REVISTA ITEM - 64

Editorial - IRRIGAÇÃO, DRENAGEM E CONTROLE DE ENCHENTES

Uma das grandes bandeiras da ABID tem sido a de que cada Estado tenha um especial foco na agricultura irrigada, fomentando-a. Do norte ao sul do Brasil proliferam exemplos do quanto estratégico é esse investimento. Basta a constatação das recorrentes secas ao sul, dos problemas das enchentes nas mais diversas regiões, dos veranicos nas regiões Sudeste e Centro-Oeste, das crônicas dificuldades do nordeste brasileiro e dos desafios que se abrem ao norte, entre muitos outros.

Ao contabilizarem-se os nefastos efeitos da falta, ou excesso, de chuvas, evidencia-se facilmente a importância dos investimentos na irrigação, na drenagem e no manejo das bacias hidrográficas, com vistas ao melhoramento da recarga dos aqüíferos subterrâneos, à contenção das águas através de represas, ao controle da erosão, enfim, à maior regularização do fluxo hídrico ao longo do ano. Tudo isso proporciona um equilibrado sistema para os produtores, ao trabalharem continuamente com esses objetivos, a fim de que cada unidade produtiva seja devidamente atendida com os recursos hídricos.

Ao final de 2003, quando do lançamento do XIV Conird, no Rio Grande do Sul, as empresas que atuam na ponta da genética do milho, já sinalizavam com produtividades comerciais de até 200 sacos de milho/ha. Qual o valor da irrigação suplementar para com o principal cereal do agronegócio brasileiro? Quanto representa essa perda recorrente, muitas vezes total, provocada pelo déficit hídrico? O que significa ficar persistindo nessa verdadeira loteria, tentando-se driblar os veranicos? Qual a solução para esse freqüente impasse?

Seja com um patamar de 200 ou 100 sacos de milho/ ha, seja com outras culturas de maior valor agregado, evidencia-se o quanto se pode implementar nas relações solo-água-planta, com a sábia utilização do acervo de conhecimentos existentes, com mais investimentos na pesquisa e mais programas de fomento à agricultura irrigada. As sazonalidades e as irregularidades das chuvas precisam ser enfatizadas, tendose o investimento na agricultura irrigada como o na- tural antídoto para essa recorrente tragédia de perdas. O risco agrícola faz da esperança dos bons lucros o pesadelo dos crescentes endividamentos do setor. Perdem todos.

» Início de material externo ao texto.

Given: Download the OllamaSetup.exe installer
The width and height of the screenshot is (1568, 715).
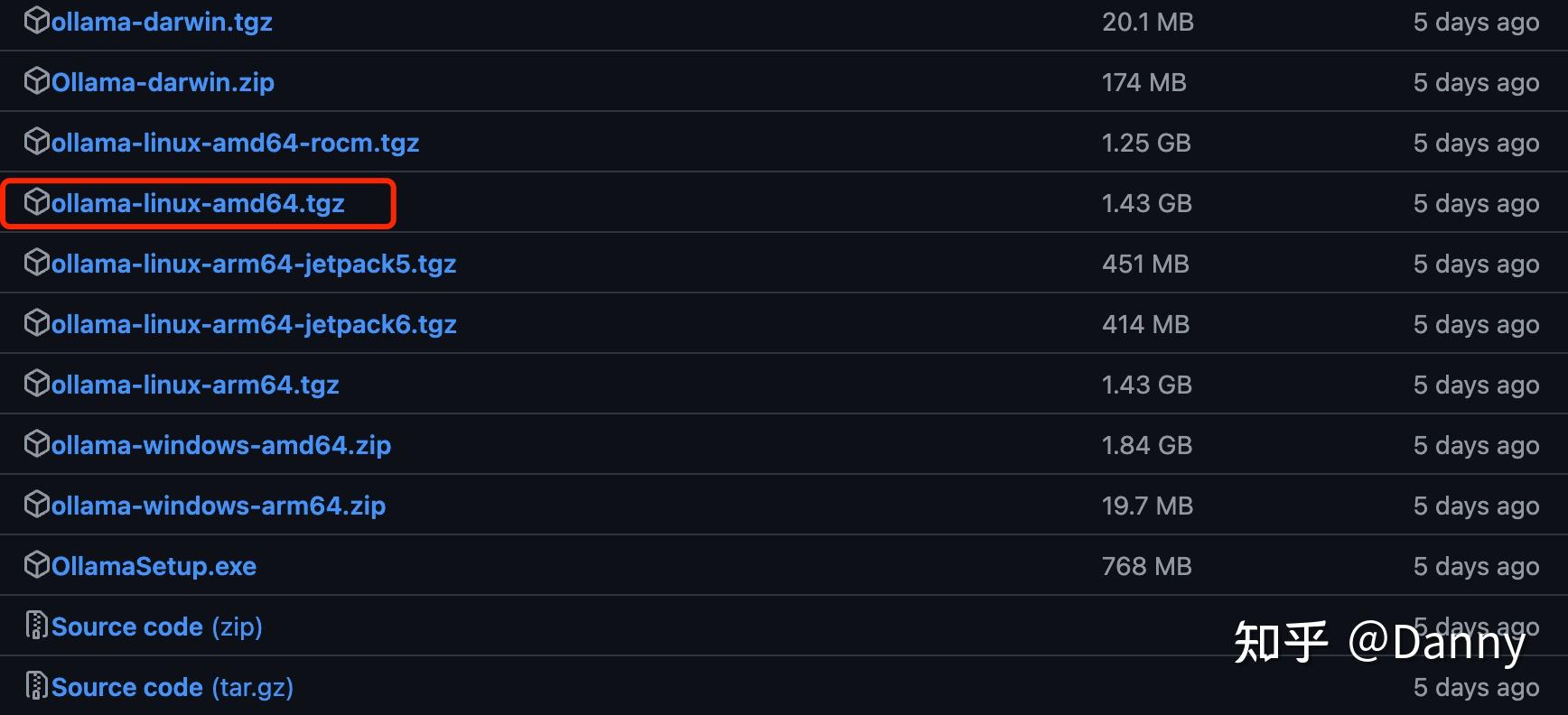Looking at the screenshot, I should 154,566.
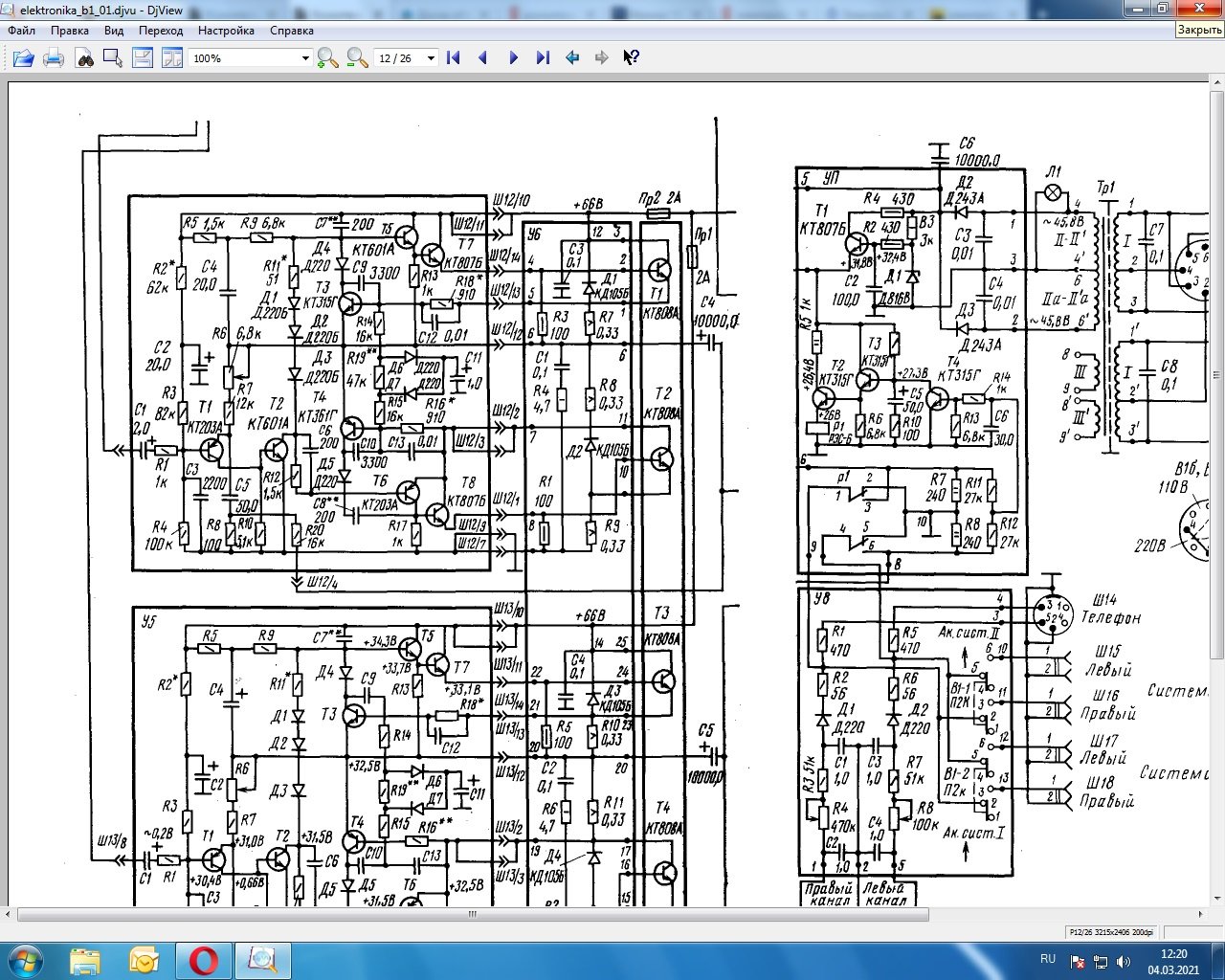Click the Zoom in magnifier icon
The width and height of the screenshot is (1225, 980).
(327, 58)
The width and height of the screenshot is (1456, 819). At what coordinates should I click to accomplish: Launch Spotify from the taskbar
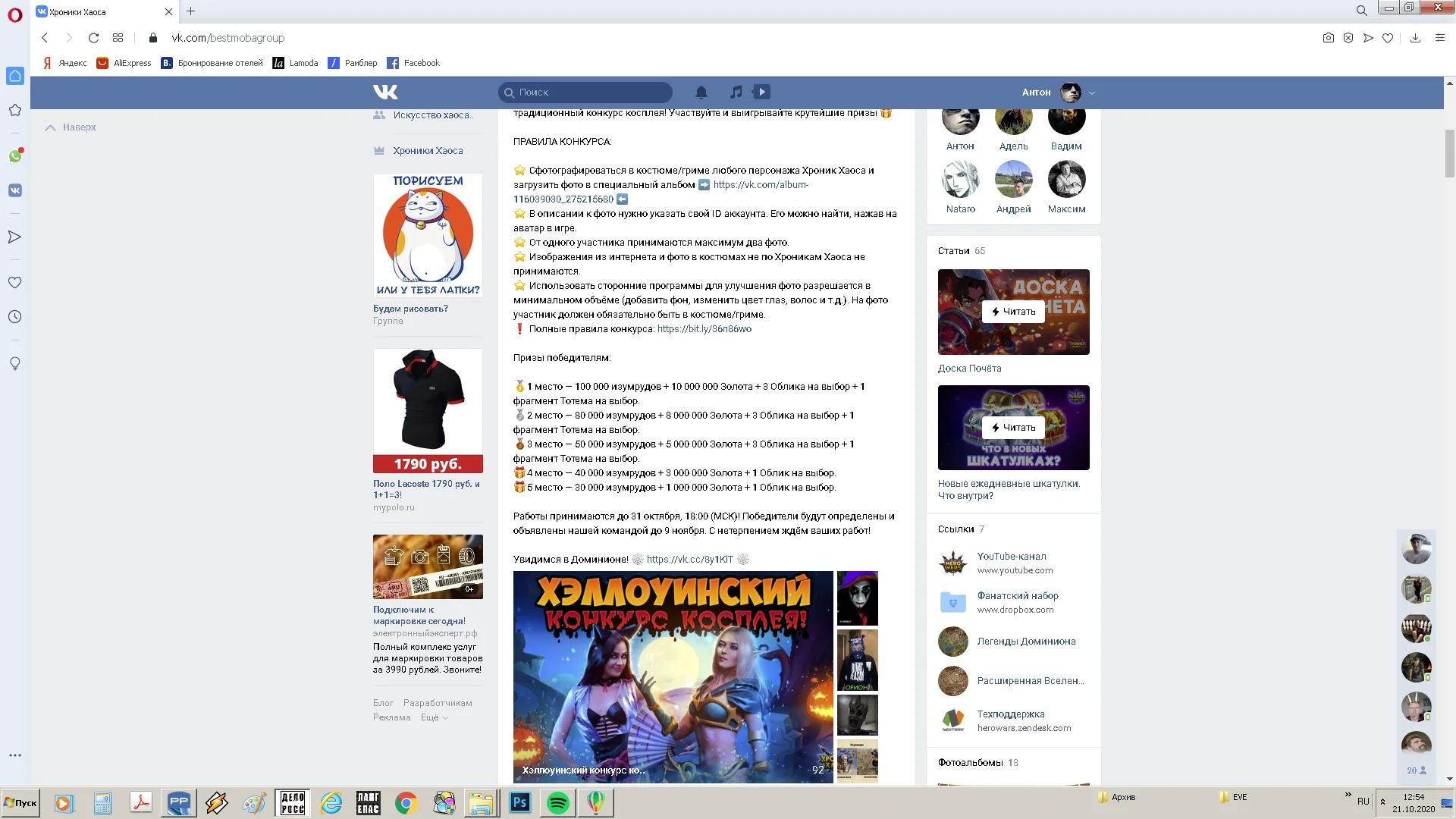557,803

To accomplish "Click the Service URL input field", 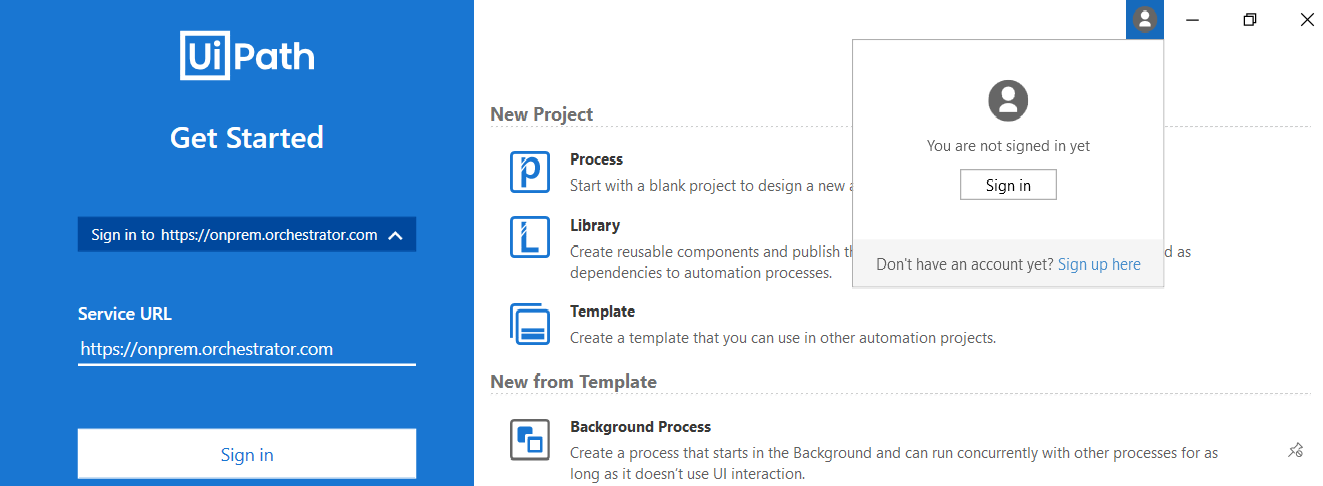I will [246, 349].
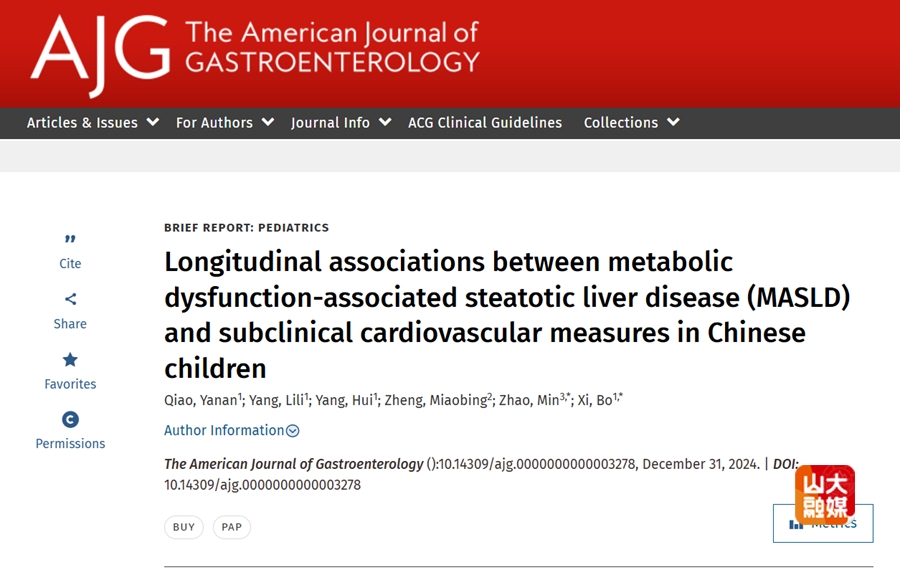Click the Author Information link
Viewport: 900px width, 570px height.
coord(224,431)
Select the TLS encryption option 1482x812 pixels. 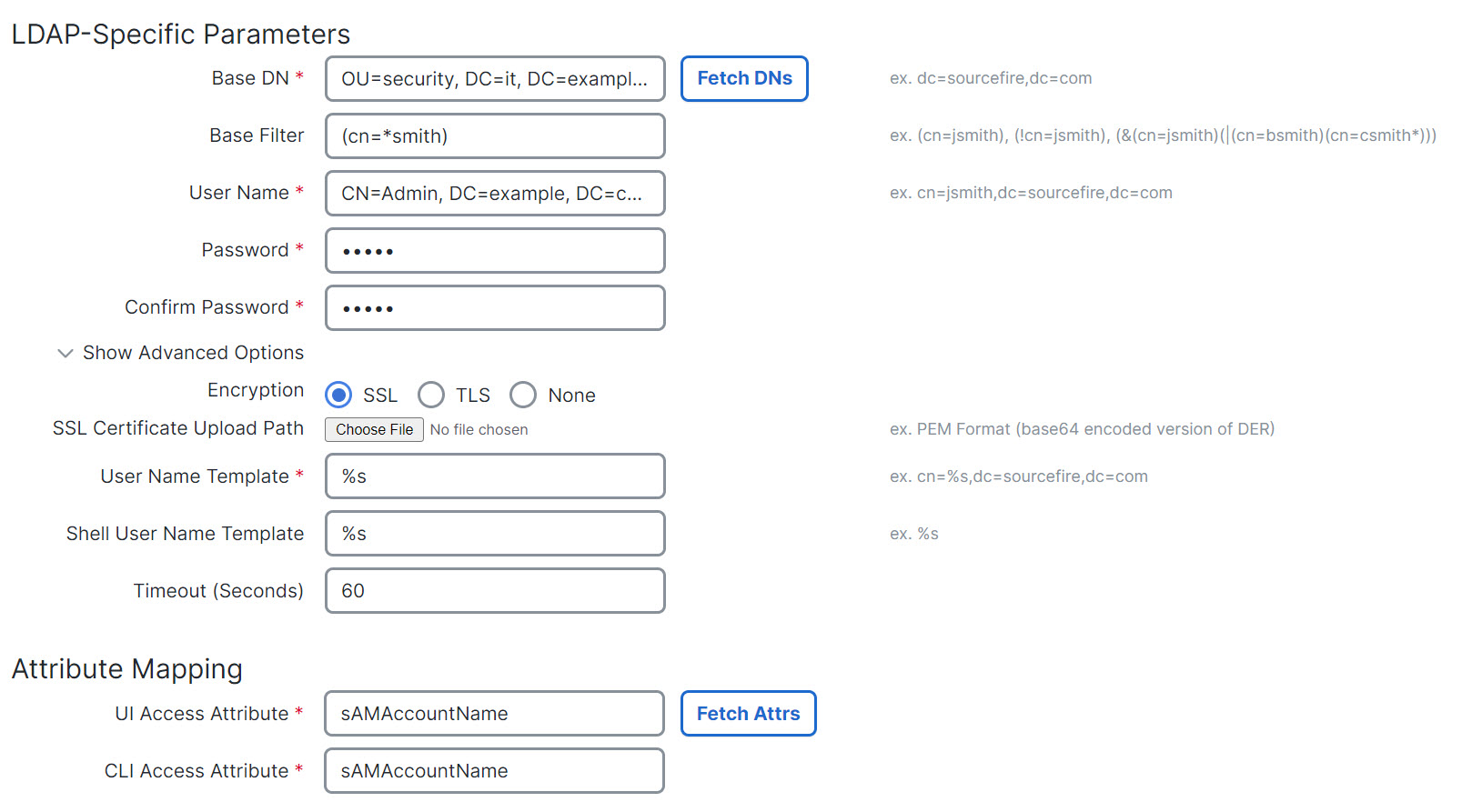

Há um enorme potencial a ser explorado para reverter esse quadro. Esse potencial vai desde a utilização de águas servidas, com aproveitamento inclusive de esgotos urbanos, até uma sustentável exploração de águas subterrâneas, sem perder de vista o fantástico suprimento de águas superficiais, para fortalecer o agronegócio brasileiro com engenhosos programas de irrigação. Esta edição da ITEM enfatiza e traz reflexões sobre vários desses aspectos. Vale ressaltar o exemplo da Associação dos Usuários do Duro (AUD), no dia de campo do XIV Conird, ocorrido em Camaquã, RS. Trata-se de um trabalho que precisa permear cada vez melhor pelo Brasil, que é o da gestão compartilhada de barragens, fazendo-as cada vez mais acessíveis aos produtores. Para a realização do XV Conird, de 16 a 21 de outubro de 2005, a ABID está mais forte e mais revitalizada com a composição do seu Conselho Diretor e de sua Diretoria, que contam com a mais ampla representação. Trata-se de fruto do persistente trabalho de retomada da ABID e do crescente apoio dos vários elos desse agronegócio. Isso faz com que todos estejam engajados, para que os eventos atendam às mais variadas expectativas. Já é momento para as devidas mobilizações. Como sempre, uma imperdível agenda para bons negócios, muito aprendizado, troca de experiências e um rico convívio, com amplas oportunidades para todos.